5   Commentaires Laisser un commentaire ?

Madame Dorée

Justement, ma nièce m’a demandé il y a quelques jours « ce que j’avais mangé pour avoir un bébé dans mon ventre ». Pas facile de répondre! Et comme ce n’est pas ma fille, j’ai préféré éluder la question car je ne sais pas comment ses parents veulent qu’on aborde la chose…

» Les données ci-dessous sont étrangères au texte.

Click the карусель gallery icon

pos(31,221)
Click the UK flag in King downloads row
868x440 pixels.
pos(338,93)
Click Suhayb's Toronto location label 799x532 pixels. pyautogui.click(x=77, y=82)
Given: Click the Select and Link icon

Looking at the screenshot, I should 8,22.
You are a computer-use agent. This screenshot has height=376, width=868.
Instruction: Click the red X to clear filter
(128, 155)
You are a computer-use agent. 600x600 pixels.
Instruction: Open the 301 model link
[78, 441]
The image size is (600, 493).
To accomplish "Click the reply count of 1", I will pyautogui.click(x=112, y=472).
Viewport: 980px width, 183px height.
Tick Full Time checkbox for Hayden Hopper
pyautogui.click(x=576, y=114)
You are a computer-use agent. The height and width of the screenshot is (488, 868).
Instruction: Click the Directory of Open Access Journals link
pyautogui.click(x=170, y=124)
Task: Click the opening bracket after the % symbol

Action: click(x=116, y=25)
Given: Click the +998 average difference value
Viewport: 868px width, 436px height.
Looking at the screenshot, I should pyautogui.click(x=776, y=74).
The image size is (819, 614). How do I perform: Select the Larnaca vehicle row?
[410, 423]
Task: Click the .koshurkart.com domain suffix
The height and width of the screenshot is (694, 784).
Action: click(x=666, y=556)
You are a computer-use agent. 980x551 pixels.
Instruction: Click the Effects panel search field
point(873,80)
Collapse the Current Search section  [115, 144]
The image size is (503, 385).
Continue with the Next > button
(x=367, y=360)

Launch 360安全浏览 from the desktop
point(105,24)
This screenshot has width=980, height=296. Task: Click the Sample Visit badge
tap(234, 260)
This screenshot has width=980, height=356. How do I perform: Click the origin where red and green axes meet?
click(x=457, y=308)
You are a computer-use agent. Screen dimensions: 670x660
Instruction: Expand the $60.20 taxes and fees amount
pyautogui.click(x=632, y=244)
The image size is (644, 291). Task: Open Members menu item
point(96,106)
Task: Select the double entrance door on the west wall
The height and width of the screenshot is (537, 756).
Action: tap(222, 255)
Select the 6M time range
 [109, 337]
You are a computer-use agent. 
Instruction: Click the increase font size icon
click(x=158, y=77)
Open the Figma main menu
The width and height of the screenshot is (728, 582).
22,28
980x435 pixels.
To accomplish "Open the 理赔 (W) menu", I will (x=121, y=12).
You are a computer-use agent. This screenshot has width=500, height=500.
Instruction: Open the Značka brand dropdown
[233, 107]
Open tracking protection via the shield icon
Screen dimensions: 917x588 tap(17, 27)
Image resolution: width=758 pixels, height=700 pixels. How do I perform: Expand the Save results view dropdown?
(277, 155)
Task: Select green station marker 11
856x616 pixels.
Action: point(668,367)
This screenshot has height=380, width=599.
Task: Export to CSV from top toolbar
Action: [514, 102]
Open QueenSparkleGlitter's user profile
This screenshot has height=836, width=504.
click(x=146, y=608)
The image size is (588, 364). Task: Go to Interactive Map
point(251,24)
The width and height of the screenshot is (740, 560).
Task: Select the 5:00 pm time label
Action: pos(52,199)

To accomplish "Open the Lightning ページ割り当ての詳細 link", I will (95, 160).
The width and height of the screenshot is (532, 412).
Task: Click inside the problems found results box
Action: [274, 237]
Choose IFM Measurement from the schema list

le 23/06/2014 à 12h27 | Répondre

Pivoiline

Haha ! Je trouve ça trop mignon comme question !

le 23/06/2014 à 18h28 | Répondre

Mlle Bretzel

J’ai aussi droit à une question de la part de mes nièces. Elle était complètement inattendue, car j’étais très peu enceinte (mais je pense qu’elle avait été brieffée pour pas me fatiguer)… sauf qu’elle m’a demandé si c’était « le petit Jésus qui avait mis le bébé dans mon ventre »… …
Enorme moment de solitude pour moi, mais j’ai réussi à répondre sans imposer mon opinion, justement…
Depuis, j’en ai parlé à ma belle-soeur (sa mère) et on a bien rigolé car elle ne voyait pas du tout d’où ça sortait. Apparemment, elles en avaient déjà parlé ensemble, ma belle-soeur avait tout bien expliqué… et ma nièce a tout oublié !
La preuve s’il en est qu’on peut dire les choses comme elles sont sans que ce soit traumatisant ! Il parait que c’est super classique, les enfants qui oublient et qui reviennent à la charge à chaque grossesse dans l’entourage… 😀

le 23/06/2014 à 19h51 | Répondre

myrabelle

le coup du « si ils posent les questions, c’est qu’ils sont prêts pour la réponse », j’ADORE! j’aurai aimé qu’on aie ce genre d’idées quand j’étais petite… une amie est partie là dessus, et franchement, je pense que c’est LA phrase que tous les parents devraient avoir à l’esprit! quant aux livres, hé oui, L’école des loisirs reste un super vivier!!!!